Bake for 14-18 minutes, or until the top begins to turn golden brown. If the scones are especially small, begin checking at 10 minutes.
Almond Glaze
Combine the powdered sugar, almond extract, and water in a small bowl. Whisk until the lumps disappear and add water if needed to reach drizzling consistency. Once the scones have cooled, drizzle each scone with the glaze.
Notes
Tips for Making Apricot Scones
Tip 1:Use ripe but over-ripe apricots. If they are especially juice, lay them on a paper towel to absorb some of the moisture before incorporating them into the dough.
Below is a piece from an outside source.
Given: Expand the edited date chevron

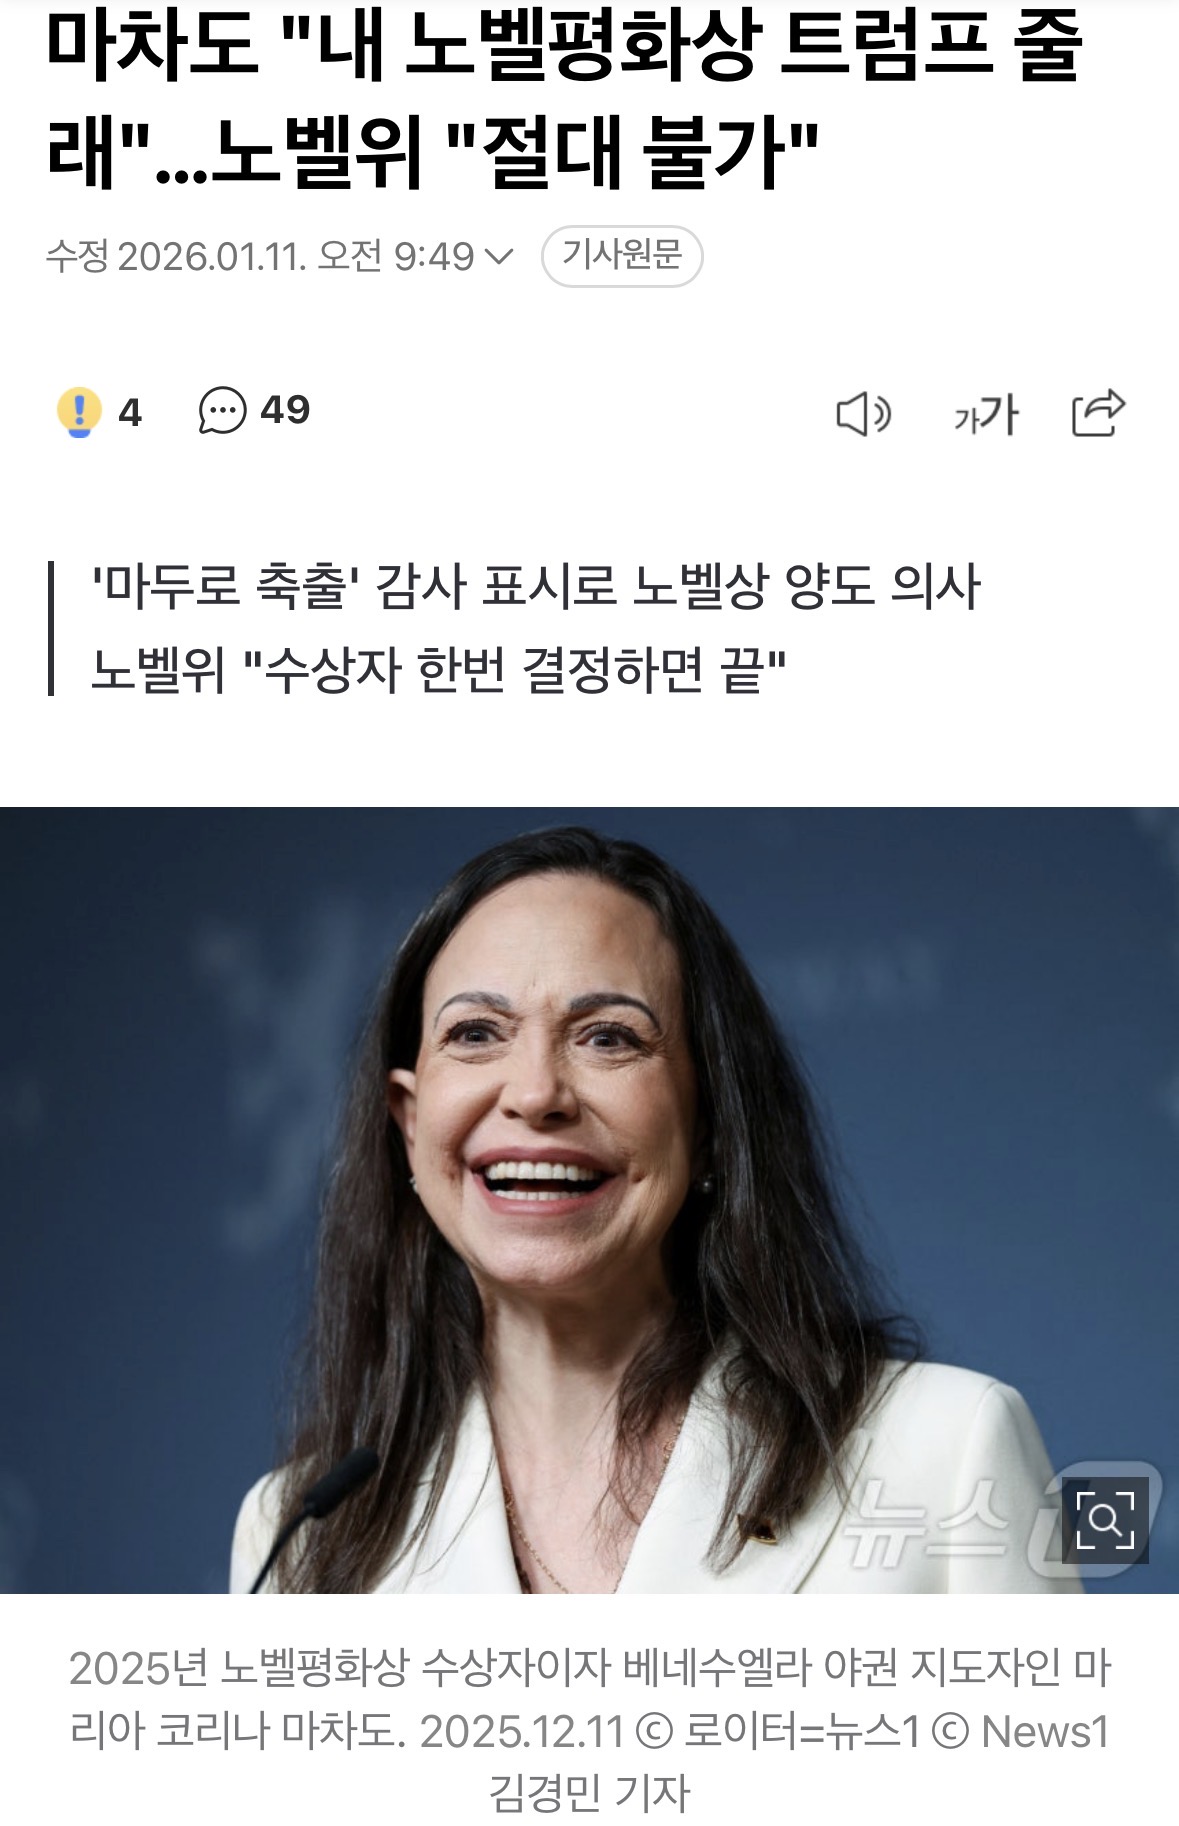Looking at the screenshot, I should point(498,257).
Tip 2:When cutting the butter into the flour, ensure no large clumps of butter remain. You want a sandy-type texture for light and fluffy scones.
Tip 3: Be careful not to over-knead the dough. The more you knead, the less the scones will rise.
Tip 4:Use fresh baking powder.
Tip 5: Drizzle glaze with a whisk. Drizzling glaze with a whisk gives me just the right amount for scones.